Candide No. 7 — 10/2013 — Encounters
A Conversation on the Housing Question, Academic Intrigue, and an Italian Maestro
The intrigue surrounding Aldo Rossi’s appointment at the ETH Zurich and the media debate concerning Jörn Janssen’s experimental seminar there were not only decisive episodes that set the course of political events at the institution in the early 1970s. The scandal also stands for a paradigm shift in European architectural discourse, moving the idea of architecture’s core meaning from the realm of the social to the realm of culture.

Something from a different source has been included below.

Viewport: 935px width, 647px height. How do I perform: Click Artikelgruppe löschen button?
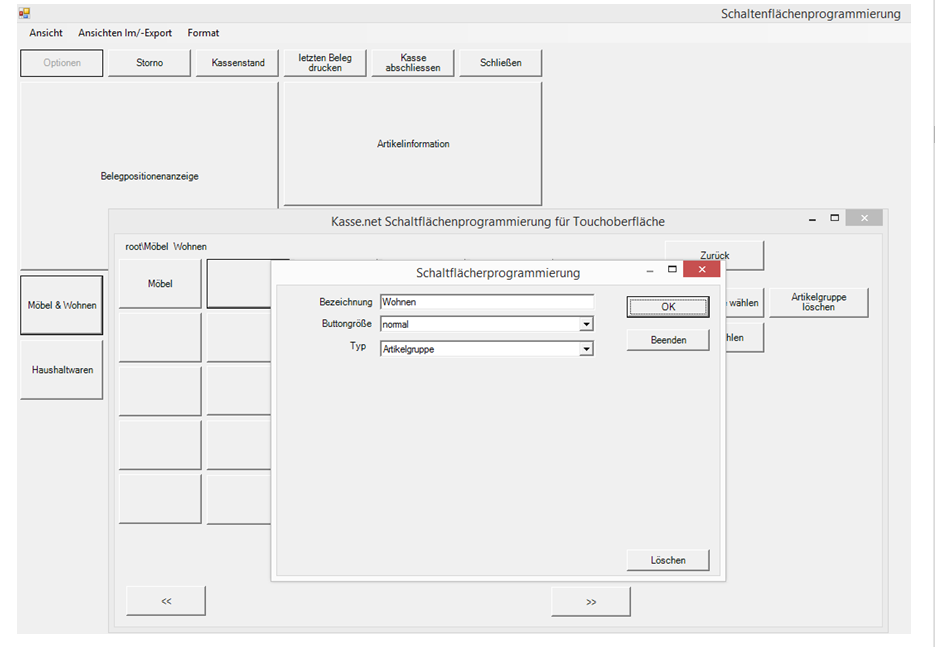pyautogui.click(x=818, y=302)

In the course of this paradigm shift, the university administration sought to refocus the core competence of the architectural discipline on design, and—by means of a corresponding interpretation of Aldo Rossi’s concept of autonomy—to detach the societal relevance of the architectural project from explicitly political questions. Forty years later, two protagonists of the 1972 events met in Paris. Jörn Janssen and Bruno Reichlin, the latter a former assistant to Aldo Rossi, discuss the background of the controversy, recalling the expectations of reform, the realism and the disillusionment of the post-1968 period, and elucidating the political motivations and theoretical foundations of their actions at the time. Their conversation highlights points of contact between the attitudes—generally regarded as irreconcilable—of empirical social critique and architectural autonomy.